Admittedly, we’re kinda scraping the barrel for possibly notable commentary as the sun sets on a lackluster week for equities.
But under the circumstances, it’s worth noting that headed into the close, the S&P was on track for its first three-day losing streak since December 24 (i.e., since the immediate aftermath of the December Fed meeting, Steve Mnuchin’s Hank Paulson impression and the Christmas Eve massacre). By the close, the index eked out a tiny (0.07%) gain, but you get the point (the chart below was from 3:45 in New York and I’m not changing it).
The risk-on euphoria catalyzed by the Fed’s pivot has given way to renewed trade concerns, global growth jitters and worries that Trump will ultimately force another government shutdown amid intense partisan bickering inside the Beltway, where Adam Schiff is moving aggressively forward with a reinvigorated Russia probe in the House and Democrats spent Friday grilling Acting Attorney General Matt Whitaker.

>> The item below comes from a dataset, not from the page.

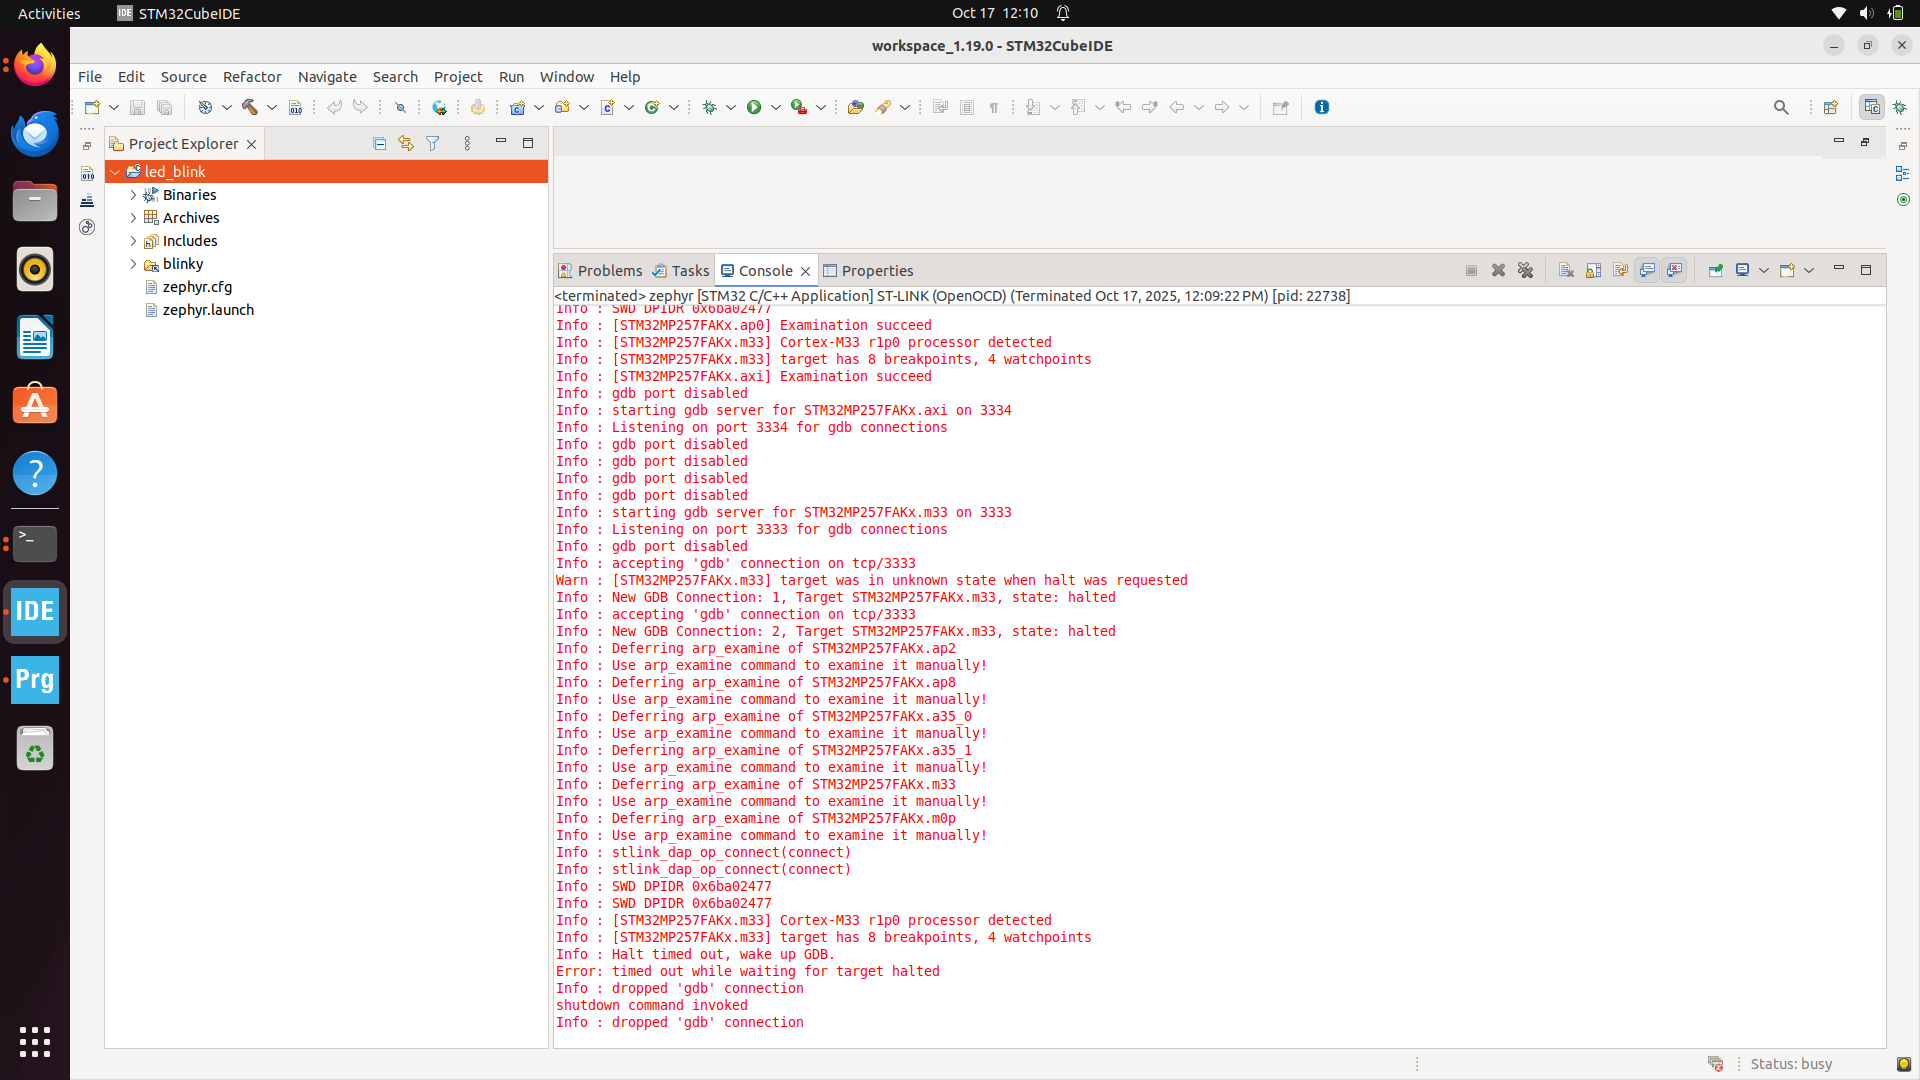Start debugging with the Debug toolbar icon

click(x=710, y=107)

The threat of an executive order banning Chinese telecom equipment from U.S. wireless networks and news that Trump will not in fact meet with Xi ahead of the March deadline on the trade talks are adding to the market’s consternation.
Meanwhile, recession fears continue to mount, especially across the pond in light of the EC’s updated forecasts and serious doubts about the stability of the increasingly tenuous coalition government in Italy.
In a note dated Wednesday, SocGen’s Alain Bokobza reminds you that while “market expectations have evolved rapidly recently, medium-term scenarios of slowing global growth have not changed.” Indeed, the bank notes that “the second half of 2019 should be much more challenging for the US economy, and recession expectations remain well anchored for 2020.”
SocGen holds one of the more bearish views on the Street when it comes to equities in 2019. Their year-end S&P target is just 2400 and they’ve been one of the more vocal banks when it comes to the notion that a US recession is looming.
“The damage to economic momentum and earnings seems real”, the bank writes, in a separate note (albeit penned by the same Alain Bokobza), adding that “This time, easy monetary policy may lack the strength to turn the tide and avoid a recession.”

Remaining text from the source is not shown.